Plan, order, write, then check.
One idea per paragraph
- Put each main idea in its own paragraph.
- Start a new paragraph for a new idea.
- This makes your writing clear and easy to follow.

A one-minute plan becomes your paragraphs: one idea each, joined by linking words
Explore
Build a paragraph, rung by rung
A strong paragraph states the idea, explains it, proves it, then hands over to the next one.
Practice
Each paragraph should contain…
One main idea per paragraph keeps it clear.
Link your ideas
- Use linking words to join ideas smoothly.
- Adding: in addition, also. Contrast: however, although. Result: so, therefore.
- Linking words guide the reader through your writing.
Practice
Choose a result word: 'It rained, ___ we stayed inside.'
'So' shows the result of the rain.
Practice
Write two short sentences joined with the word 'however'.

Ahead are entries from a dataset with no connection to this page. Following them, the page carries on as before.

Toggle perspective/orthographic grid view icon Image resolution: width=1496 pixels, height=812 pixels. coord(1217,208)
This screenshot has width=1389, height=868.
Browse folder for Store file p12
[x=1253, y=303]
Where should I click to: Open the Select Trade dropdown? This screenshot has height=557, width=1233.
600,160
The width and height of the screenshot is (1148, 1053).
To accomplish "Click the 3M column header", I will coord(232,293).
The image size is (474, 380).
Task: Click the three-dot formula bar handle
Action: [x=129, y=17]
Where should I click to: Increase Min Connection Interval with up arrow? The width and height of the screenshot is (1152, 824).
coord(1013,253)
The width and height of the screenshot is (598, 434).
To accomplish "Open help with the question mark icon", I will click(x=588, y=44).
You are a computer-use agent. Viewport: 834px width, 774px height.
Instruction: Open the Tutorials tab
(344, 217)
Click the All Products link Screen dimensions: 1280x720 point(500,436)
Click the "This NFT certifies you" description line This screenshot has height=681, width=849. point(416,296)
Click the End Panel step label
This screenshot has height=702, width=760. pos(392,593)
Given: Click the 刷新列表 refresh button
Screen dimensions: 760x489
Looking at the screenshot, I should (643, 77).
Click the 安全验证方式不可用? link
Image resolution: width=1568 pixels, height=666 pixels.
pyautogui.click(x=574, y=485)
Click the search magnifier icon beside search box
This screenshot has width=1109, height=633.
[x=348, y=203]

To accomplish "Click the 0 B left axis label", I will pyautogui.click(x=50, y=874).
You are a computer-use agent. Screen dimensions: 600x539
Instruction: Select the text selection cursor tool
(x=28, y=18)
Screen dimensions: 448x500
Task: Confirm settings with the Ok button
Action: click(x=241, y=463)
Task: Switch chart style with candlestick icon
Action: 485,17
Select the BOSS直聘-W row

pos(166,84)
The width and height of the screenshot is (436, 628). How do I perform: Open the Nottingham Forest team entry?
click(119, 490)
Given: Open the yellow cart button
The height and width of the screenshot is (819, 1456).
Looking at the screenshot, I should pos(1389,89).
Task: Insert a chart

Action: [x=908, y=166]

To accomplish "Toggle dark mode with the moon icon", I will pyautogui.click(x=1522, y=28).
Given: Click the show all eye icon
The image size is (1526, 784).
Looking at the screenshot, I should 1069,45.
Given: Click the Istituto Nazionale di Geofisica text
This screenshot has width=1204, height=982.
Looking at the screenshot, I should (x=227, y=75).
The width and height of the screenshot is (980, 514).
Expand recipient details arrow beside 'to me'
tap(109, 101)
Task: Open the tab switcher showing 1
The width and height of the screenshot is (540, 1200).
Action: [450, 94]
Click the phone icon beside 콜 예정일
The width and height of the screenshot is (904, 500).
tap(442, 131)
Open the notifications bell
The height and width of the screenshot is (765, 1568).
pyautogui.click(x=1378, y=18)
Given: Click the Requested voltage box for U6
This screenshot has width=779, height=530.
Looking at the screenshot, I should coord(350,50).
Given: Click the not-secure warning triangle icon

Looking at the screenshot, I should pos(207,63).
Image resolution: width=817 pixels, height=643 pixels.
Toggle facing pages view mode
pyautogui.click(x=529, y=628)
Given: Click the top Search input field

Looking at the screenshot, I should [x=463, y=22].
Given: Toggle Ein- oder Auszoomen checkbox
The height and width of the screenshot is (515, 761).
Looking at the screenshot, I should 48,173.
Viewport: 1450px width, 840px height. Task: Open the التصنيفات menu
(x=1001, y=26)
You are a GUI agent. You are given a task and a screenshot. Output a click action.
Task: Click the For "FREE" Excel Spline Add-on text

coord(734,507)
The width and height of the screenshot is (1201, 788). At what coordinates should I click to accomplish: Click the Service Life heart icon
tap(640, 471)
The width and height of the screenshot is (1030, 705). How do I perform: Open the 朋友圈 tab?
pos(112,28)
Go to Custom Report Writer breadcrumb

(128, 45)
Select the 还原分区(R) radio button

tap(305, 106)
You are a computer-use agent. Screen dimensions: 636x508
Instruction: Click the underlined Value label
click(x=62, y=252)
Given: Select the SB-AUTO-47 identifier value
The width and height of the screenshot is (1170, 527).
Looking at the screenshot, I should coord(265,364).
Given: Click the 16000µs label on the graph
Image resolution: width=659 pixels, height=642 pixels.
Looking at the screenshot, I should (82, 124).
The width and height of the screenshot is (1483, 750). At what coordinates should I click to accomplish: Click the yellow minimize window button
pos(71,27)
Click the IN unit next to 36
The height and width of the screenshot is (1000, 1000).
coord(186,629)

Example: 'I wanted to go out. However, it was raining.'
Practice
Which TWO of these are contrast linkers?
'although' and 'however' turn the idea around; 'also' adds, 'therefore' concludes.
Watch a paragraph grow
- Topic sentence: "School trips teach more than classrooms sometimes can."
- Explain it: "As well as being fun, they make students plan, budget and work as a team."
- Example: "On our trip to Xi'an, my group managed the whole train timetable."
- Link forward: "However, trips only work when…" — the reader glides into your next paragraph.
Key idea
- Plan and order your ideas first.
- One main idea per paragraph.
- Linking words join your ideas smoothly.